VGL significantly outperforms many state-of the art graph-processing frameworks for modern multicore CPUs and NVIDIA GPUs, such as Gunrock, CuSHA, Ligra, Galois, GAPBS, as shown in performance.

VGL automatically resolves the following issues:

  1. automatic vectorisation of graph algorithms using vector instructions of maximal length;

  2. parallel graph-processing using all SX-Aurora Vector cores;

  3. optimal parallel workload balancing when processing different scale-free graphs;

  4. efficient (coalesced) memory access pattern when loading information about graph edges;

  5. applying graph pre-processing techniques, which allow to use LLC cache more efficiently when loading information about edges.

VGL provides simple computational and data abstractions, which allow to easily express various iterative graph algorithms. Many graph algorithms in VGL can be written in under 100 lines of code, while VGL user may be completely unaware how to create efficient programs for vector systems.

VGL cross-platform API

In addition, VGL provides a unified interface for porting VGL-based implementations for other architectures with high-bandwidth memory, such as NVIDIA GPUs.
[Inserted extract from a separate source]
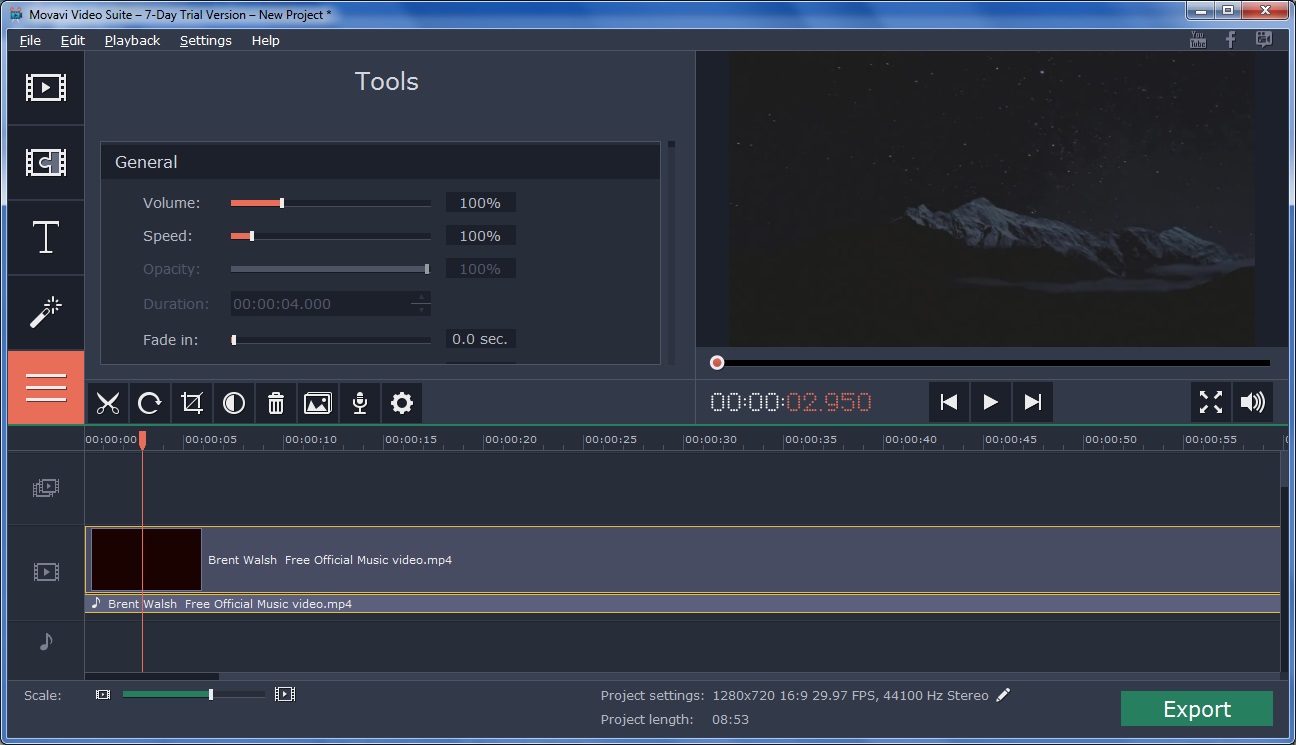Open the Playback menu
With cross-platform API VGL-based implementations can be launched on different architectures (currently NEC SX-Aurora TSUBASA and NVIDIA GPUs) with only minor code modifications (for example inserting device directive before lambda functions).

Using VGL

  1. Download and install VGL.

  2. Check VGL samples to learn more about how different graph algorithms can be expressed via VGL data abstractions.

  3. Check documentation to learn more about VGL computational and its data abstractions.

  4. Check to learn more about VGL performance compared to existing state-of-the-art multicore CPU and NVIDIA GPU graph-processing frameworks and libraries.

  5. If you plan using VGL for graph analytics, please cite our works.